Repeat each entry below without omitting a single word.

──────────

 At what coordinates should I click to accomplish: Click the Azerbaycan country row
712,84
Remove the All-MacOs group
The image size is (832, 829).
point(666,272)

──────────

### SOLUTION
 At what coordinates should I click to accomplish: Click the Azerbaycan country row
712,84
Remove the All-MacOs group
The image size is (832, 829).
point(666,272)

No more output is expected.